Взяв чашку чаю, а в другую руку книжечку «Универсальной библиотеки», Катя уселась на подоконник. Окна выходили во двор, и отсюда были видны пути Курской дороги, составы поездов, паровозов. Вдали – стены и высокая колокольня Андрониева монастыря, а за ним очень далекое, бледно-золотистое вечернее небо. Свистели паровозы. Подходил дачный поезд Нижегородской дороги; блестели рельсы; и внимание разбегалось в этой непрерывной жизни, в зрелище вечного движения, неизвестно откуда и куда. Катя не смогла читать Банга, которого любила, и стала глядеть на поезда. «Если все так печально в жизни, как он описывает, то неужели и со мной будет так?
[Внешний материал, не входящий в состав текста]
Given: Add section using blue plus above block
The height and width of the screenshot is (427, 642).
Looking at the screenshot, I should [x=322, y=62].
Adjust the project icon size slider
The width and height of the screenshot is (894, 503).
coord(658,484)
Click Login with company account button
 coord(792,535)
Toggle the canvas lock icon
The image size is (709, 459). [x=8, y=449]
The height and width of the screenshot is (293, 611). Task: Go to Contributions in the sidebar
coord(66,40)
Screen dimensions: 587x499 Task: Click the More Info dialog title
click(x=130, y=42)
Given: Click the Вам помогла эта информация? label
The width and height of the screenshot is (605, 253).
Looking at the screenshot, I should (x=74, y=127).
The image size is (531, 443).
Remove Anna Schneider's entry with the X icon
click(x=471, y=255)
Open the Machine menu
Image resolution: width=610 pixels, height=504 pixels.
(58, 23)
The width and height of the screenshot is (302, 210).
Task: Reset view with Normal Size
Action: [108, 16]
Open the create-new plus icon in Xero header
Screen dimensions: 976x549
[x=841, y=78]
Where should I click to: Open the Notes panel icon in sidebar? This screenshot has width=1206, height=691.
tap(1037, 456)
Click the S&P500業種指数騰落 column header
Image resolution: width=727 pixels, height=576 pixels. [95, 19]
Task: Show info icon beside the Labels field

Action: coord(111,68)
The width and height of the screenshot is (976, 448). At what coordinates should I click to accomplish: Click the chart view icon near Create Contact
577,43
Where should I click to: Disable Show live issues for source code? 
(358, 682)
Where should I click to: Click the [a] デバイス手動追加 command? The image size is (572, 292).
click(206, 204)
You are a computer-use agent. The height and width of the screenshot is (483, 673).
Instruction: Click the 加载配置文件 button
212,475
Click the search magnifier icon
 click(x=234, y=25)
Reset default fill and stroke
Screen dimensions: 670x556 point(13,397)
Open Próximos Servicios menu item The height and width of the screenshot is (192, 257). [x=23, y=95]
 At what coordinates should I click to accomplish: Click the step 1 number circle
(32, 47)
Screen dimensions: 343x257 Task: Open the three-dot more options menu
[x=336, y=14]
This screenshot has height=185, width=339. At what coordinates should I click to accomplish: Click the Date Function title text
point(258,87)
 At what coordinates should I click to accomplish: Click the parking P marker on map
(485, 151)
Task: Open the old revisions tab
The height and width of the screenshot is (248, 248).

Нет, невозможно». Глубина светлого неба, голуби, летевшие к складу, блеск Андрониевских крестов и дымок поезда, уносившегося, быть может, в Крым, к морю, все было так прелестно…
Катя потянулась, улыбнулась, что-то смутно в ней, но мучительно сладко сказало «да», и на глазах выступили слезы.
Потом она вслух засмеялась, высунула из окна русую голову и заболтала ногами. Если бы не боязнь Мамаши – возможности новой экзекуции, – она закричала бы «ку-ка-реку».
Но тут постучали, и вошел Бобка. Катя обернулась, сделала недовольное лицо. «Теперь меня ушлют!» Она предвидела, что у Бобки с Матерью будут разговоры; в таких случаях Мать нередко давала ей денег на трамвай, говорила: «Съезди в Петровский парк! Нынче погода отличная!»
Но сегодня Катю не услали. Правда, Бобка был несколько угрюм, но это зависело от того, что вчера он неожиданно проигрался в железную дорогу, хотя по своим соображениям должен был выиграть. Ему не хотелось рассказывать об этом Матери: она укорила бы его. Разумеется, было изрядно выпито.
– Что у тебя голос будто хриповат? – спросила Мать, сдерживая смешок.
Бобка погладил себя по шее.
– Вчера из Коммерческого суда ехал, надуло… Ведь я еще тогда заметил.
– Вот именно, – Мать была серьезна, – надуло; и холода какие!
– Ничего нет смешного! А ветер? Я же вообще склонен к простудам.
Мать смеялась открыто.
– Ну, и к водочке очень склонен.
Но Бобка вошел в азарт и стал доказывать, что простудиться легче всего именно в жару. Удивительно только, что Мать, да и Катя, хотя она курсистка, не знают таких простых вещей. А это может и ребенок понять.